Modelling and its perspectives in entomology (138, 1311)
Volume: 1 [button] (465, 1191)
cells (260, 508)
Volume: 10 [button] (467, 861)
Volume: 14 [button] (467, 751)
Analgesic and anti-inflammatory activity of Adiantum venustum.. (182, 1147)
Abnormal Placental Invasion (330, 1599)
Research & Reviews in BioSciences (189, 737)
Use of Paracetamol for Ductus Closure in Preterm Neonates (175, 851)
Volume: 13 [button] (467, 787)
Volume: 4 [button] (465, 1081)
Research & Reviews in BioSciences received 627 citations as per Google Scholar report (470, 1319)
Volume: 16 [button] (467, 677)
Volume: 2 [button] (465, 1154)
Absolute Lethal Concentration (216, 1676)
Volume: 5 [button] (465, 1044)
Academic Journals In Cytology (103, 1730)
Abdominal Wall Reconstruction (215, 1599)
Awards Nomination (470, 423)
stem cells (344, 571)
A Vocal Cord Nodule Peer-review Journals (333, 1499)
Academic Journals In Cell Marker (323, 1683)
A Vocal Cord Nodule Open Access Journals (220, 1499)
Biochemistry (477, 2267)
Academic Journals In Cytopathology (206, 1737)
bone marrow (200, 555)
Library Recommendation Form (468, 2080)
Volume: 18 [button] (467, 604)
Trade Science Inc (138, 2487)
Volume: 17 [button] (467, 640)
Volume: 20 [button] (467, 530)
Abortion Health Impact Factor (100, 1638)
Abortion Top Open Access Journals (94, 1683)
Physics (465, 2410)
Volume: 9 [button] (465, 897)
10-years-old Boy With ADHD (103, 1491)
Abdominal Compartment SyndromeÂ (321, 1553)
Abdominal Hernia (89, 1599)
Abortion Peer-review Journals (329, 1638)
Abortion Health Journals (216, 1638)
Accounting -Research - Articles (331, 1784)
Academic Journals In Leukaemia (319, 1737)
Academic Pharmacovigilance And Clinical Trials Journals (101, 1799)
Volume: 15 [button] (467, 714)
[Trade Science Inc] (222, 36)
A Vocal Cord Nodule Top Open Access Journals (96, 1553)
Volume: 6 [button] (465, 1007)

- What needs to be done: Of all the entries above, repeat only the lines from the line that has "Analgesic and anti-inflammatory" to the line that has "Abortion Top Open Access Journals (94, 1683)", both lines included, exactly.

- Output for this task:
Analgesic and anti-inflammatory activity of Adiantum venustum.. (182, 1147)
Abnormal Placental Invasion (330, 1599)
Research & Reviews in BioSciences (189, 737)
Use of Paracetamol for Ductus Closure in Preterm Neonates (175, 851)
Volume: 13 [button] (467, 787)
Volume: 4 [button] (465, 1081)
Research & Reviews in BioSciences received 627 citations as per Google Scholar report (470, 1319)
Volume: 16 [button] (467, 677)
Volume: 2 [button] (465, 1154)
Absolute Lethal Concentration (216, 1676)
Volume: 5 [button] (465, 1044)
Academic Journals In Cytology (103, 1730)
Abdominal Wall Reconstruction (215, 1599)
Awards Nomination (470, 423)
stem cells (344, 571)
A Vocal Cord Nodule Peer-review Journals (333, 1499)
Academic Journals In Cell Marker (323, 1683)
A Vocal Cord Nodule Open Access Journals (220, 1499)
Biochemistry (477, 2267)
Academic Journals In Cytopathology (206, 1737)
bone marrow (200, 555)
Library Recommendation Form (468, 2080)
Volume: 18 [button] (467, 604)
Trade Science Inc (138, 2487)
Volume: 17 [button] (467, 640)
Volume: 20 [button] (467, 530)
Abortion Health Impact Factor (100, 1638)
Abortion Top Open Access Journals (94, 1683)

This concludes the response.